§ **Description of the task**
Would you restate, word for word, only the lines starting at the one with "Where should I" and ending with the final line of the entries below? Pictures stay out.

START The input

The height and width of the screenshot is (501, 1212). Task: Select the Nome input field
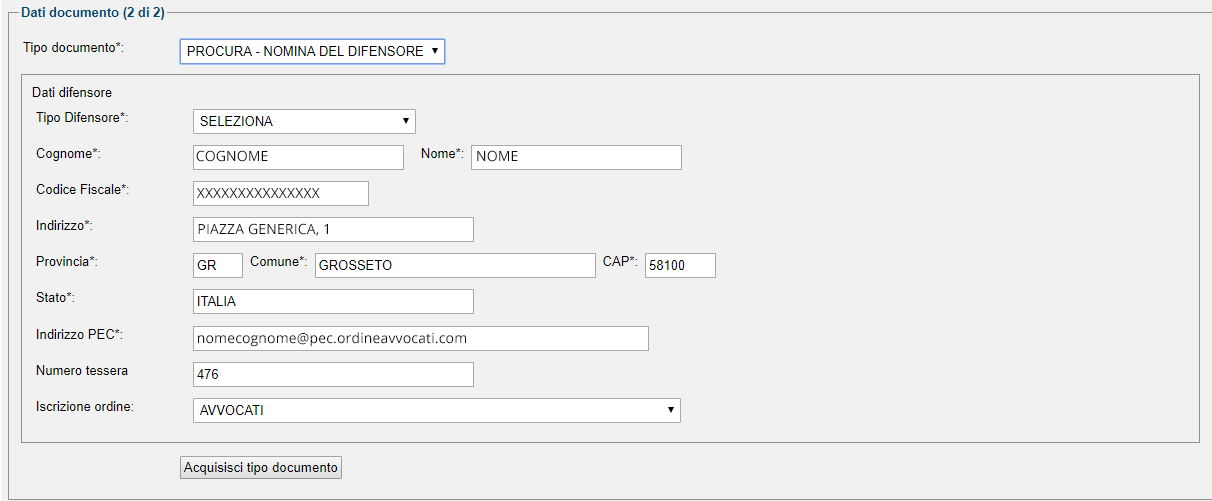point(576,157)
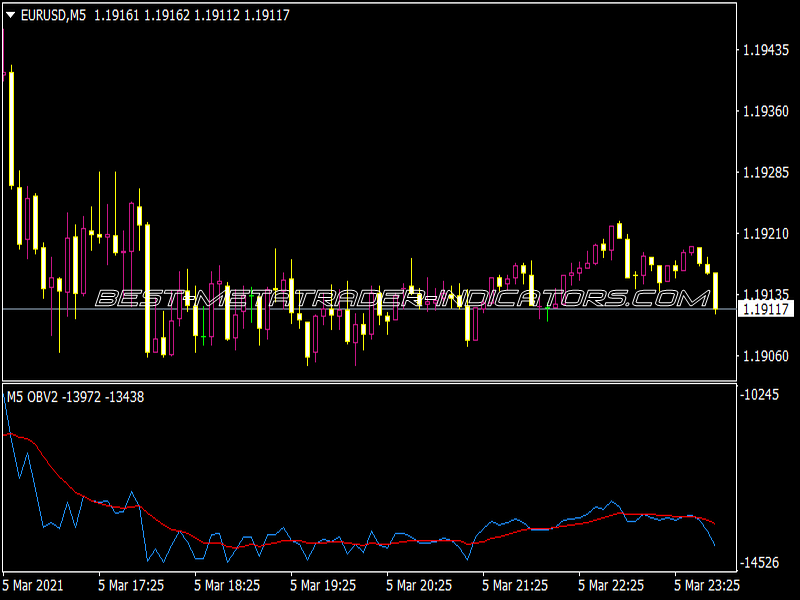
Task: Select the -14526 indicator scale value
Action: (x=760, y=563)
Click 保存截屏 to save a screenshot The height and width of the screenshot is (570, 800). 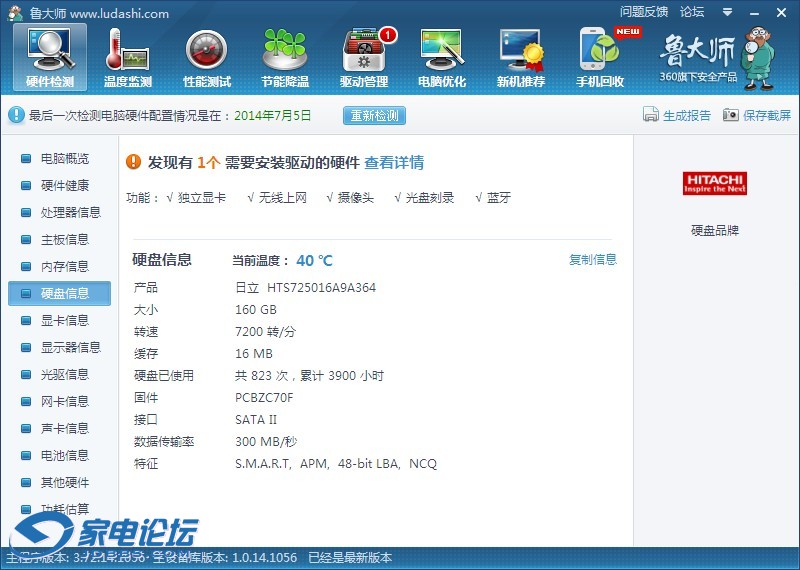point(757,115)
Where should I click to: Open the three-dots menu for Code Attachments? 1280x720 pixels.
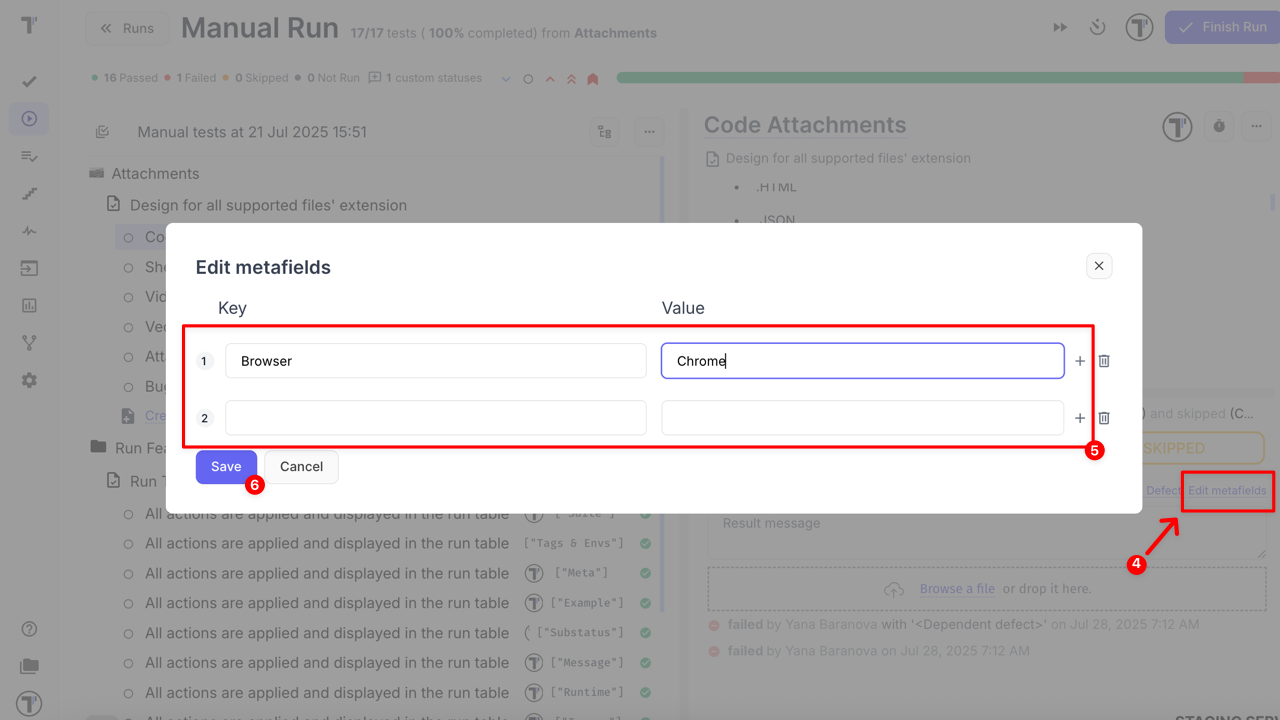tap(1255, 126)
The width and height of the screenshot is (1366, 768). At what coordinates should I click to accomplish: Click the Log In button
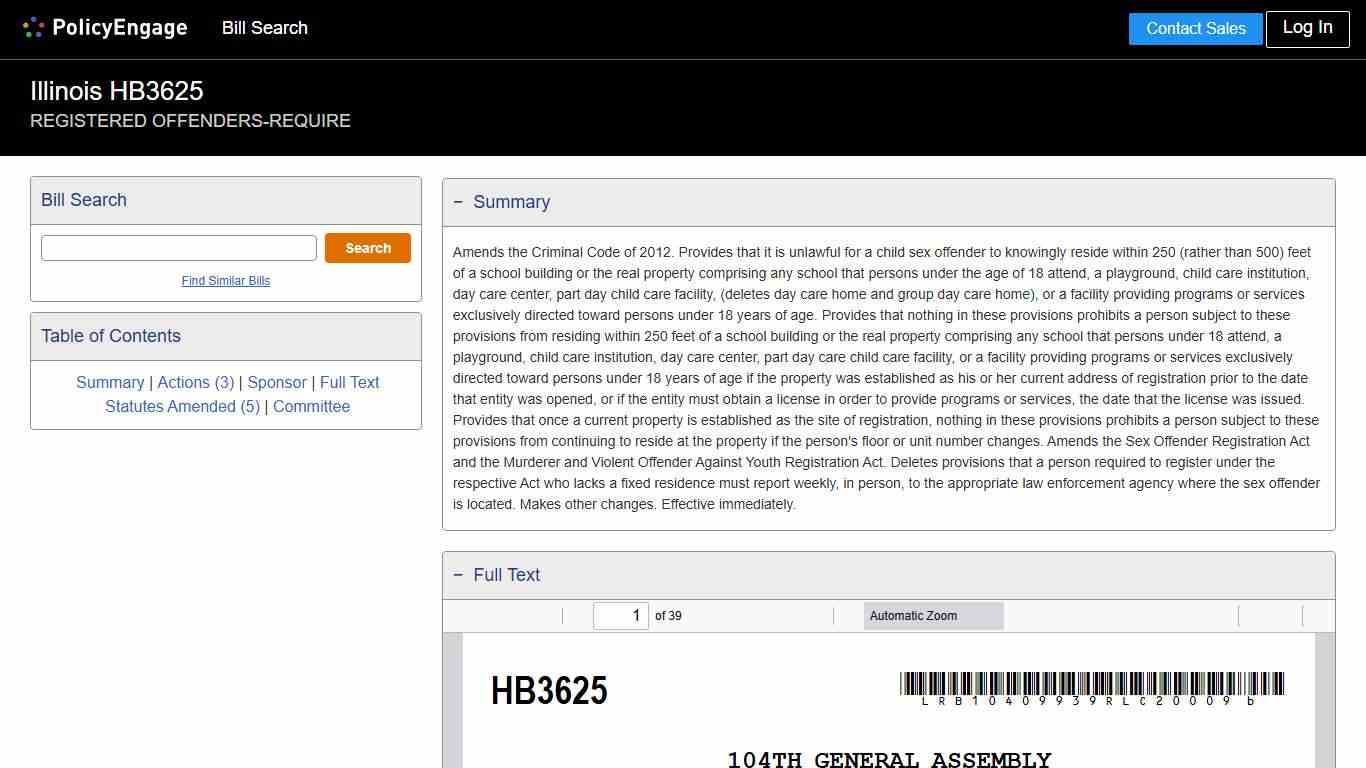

END The input

§ **Exercise answer**
Where should I click to: Open the three-dots menu for Code Attachments? 1280x720 pixels.
tap(1255, 126)
The width and height of the screenshot is (1366, 768). At what coordinates should I click to accomplish: Click the Log In button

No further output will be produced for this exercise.